Ann Keen: The extension of the breast screening programme age range will start from April 2008 and will be managed by National Health Service cancer screening programmes in partnership with local health services.
As with the previous age extension, increasing the upper age range limit to 70 years, this will take several years to implement fully, as more staff will need to be recruited and trained and more equipment purchased. Full implementation is expected by the end of 2012.
The necessary phasing in of this expansion will be carefully considered to ensure that the most useful epidemiological data can be gathered to inform future decisions about the breast screening programme.
Ann Keen: In March 2002 the International Agency for Research on Cancer (IARC) of the World Health Organisation (WHO) evaluated the evidence on breast cancer screening. They concluded that trials have provided sufficient evidence for the screening of women between 50 and 69 years, and that the reduction in mortality from breast cancer among women who chose to participate in screening programmes was estimated to be about 35 per cent. The IARC working group consisted of 24 experts from 11 countries.

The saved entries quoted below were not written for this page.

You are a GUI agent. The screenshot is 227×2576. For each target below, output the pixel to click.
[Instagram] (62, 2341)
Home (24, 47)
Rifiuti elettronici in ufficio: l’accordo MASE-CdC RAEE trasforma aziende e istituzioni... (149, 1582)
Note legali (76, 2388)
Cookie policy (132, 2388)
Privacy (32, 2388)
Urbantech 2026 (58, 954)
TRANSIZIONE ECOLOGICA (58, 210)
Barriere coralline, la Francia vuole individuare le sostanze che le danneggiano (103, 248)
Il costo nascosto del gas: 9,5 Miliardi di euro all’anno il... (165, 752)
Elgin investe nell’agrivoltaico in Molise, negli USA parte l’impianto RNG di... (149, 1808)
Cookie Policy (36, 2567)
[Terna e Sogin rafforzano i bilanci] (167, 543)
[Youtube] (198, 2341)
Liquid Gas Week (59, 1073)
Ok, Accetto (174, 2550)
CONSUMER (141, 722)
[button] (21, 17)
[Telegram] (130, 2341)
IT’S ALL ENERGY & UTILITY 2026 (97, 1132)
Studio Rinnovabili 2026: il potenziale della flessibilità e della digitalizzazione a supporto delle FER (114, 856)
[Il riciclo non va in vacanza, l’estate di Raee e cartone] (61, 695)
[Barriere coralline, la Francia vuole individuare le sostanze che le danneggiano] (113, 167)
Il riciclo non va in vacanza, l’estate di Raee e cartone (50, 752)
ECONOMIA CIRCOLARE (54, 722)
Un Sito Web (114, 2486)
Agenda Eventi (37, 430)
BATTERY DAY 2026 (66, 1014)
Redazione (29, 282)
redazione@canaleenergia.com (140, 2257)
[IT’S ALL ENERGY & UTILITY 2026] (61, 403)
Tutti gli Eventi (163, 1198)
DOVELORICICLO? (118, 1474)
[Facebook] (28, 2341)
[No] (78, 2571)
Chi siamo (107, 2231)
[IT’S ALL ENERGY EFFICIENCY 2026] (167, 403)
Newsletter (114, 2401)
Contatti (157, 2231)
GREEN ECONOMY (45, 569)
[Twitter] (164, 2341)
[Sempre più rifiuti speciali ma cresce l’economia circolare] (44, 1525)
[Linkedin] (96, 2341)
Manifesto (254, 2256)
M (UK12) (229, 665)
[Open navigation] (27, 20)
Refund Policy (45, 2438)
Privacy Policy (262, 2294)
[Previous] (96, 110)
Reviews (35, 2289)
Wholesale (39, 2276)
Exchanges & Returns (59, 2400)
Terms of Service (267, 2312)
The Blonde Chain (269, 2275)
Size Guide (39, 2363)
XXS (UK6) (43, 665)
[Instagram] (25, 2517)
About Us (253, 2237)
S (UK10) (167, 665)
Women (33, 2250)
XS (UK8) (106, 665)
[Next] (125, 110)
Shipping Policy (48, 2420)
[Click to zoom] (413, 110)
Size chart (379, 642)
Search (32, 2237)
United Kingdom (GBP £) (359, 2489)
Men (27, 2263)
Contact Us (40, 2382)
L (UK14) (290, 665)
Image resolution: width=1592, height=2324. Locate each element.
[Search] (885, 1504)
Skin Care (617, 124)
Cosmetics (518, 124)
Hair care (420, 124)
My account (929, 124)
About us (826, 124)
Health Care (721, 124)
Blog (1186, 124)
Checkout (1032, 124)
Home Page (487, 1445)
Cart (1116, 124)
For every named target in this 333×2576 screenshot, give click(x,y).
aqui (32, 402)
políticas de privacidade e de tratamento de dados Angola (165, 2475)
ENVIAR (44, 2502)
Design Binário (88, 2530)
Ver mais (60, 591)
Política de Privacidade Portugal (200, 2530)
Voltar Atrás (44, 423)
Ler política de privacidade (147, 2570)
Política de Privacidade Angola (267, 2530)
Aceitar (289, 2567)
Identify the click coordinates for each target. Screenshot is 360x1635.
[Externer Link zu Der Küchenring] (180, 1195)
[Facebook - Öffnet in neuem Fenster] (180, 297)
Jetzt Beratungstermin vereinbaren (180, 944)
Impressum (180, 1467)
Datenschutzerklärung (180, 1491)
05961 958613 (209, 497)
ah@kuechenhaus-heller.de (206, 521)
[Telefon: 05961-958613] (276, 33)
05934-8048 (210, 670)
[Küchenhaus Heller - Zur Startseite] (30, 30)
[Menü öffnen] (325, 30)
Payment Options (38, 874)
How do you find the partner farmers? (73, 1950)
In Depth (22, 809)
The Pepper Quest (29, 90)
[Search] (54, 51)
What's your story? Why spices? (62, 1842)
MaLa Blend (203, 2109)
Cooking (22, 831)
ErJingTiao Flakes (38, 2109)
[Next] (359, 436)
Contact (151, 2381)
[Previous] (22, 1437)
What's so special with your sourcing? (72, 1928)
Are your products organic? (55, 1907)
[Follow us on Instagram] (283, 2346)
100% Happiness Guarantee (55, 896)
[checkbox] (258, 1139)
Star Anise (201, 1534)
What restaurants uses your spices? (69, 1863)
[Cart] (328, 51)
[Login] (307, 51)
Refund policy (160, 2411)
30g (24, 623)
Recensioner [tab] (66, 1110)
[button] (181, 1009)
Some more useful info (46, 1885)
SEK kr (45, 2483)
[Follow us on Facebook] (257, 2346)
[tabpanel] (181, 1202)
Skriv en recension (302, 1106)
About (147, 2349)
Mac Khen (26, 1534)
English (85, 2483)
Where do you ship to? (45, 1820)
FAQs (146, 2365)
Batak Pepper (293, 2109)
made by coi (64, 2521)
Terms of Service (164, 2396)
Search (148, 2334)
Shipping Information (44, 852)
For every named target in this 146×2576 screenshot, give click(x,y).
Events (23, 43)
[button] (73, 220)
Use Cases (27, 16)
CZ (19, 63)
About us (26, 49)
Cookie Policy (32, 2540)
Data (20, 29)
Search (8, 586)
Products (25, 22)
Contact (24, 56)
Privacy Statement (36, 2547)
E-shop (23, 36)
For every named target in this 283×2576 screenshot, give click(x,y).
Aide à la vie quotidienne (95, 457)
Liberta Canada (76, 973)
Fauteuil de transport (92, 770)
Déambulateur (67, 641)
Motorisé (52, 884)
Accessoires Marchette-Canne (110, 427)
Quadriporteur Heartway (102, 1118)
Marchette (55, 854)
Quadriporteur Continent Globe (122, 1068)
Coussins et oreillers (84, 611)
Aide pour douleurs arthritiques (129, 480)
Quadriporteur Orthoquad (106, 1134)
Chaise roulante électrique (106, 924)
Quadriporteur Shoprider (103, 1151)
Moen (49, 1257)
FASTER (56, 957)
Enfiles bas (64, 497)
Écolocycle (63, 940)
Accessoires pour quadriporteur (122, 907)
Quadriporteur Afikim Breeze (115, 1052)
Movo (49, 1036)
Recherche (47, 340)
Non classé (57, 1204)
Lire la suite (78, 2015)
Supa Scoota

We now want to extend the breast screening programme so that more women benefit and even more lives are saved. At present women are invited for screening seven times at three yearly intervals between
50 and 70. Over time, this will be extended to nine screening rounds between 47 and 73 years with a guarantee that women will have their first screening invitation before the age of 50.
This extension was recommended by the Cancer Reform Strategy (CRS) Breast Cancer Working Group, who carefully examined the emerging evidence on extending the programme below and above the current age ranges, and the recommendation was accepted by the CRS Advisory Board.
For bowel screening research undertaken in Nottingham and Funen in the 1980s showed that screening men and women aged 45 to 74 for bowel cancer using the faecal occult blood test (FOBt) could reduce the mortality rate from bowel cancer by 16 per cent. in those screened.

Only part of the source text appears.